Directions:
The answer must consist of every line from the data that holds "screenshot".

Data:
━━━
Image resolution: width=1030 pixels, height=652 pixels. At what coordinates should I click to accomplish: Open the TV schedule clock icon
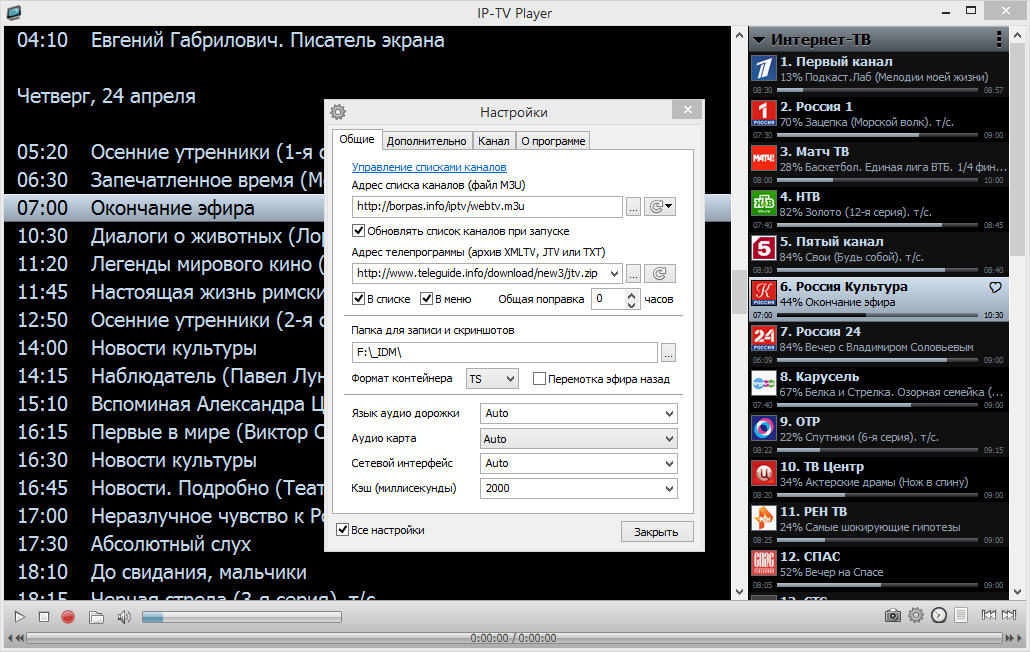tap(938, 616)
━━━
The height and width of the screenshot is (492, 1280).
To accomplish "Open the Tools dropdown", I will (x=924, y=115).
━━━
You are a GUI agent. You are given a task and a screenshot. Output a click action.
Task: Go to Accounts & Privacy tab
━━━
Written reply:
The height and width of the screenshot is (492, 1280).
You are a GUI agent. You are given a task and a screenshot. Output a click action.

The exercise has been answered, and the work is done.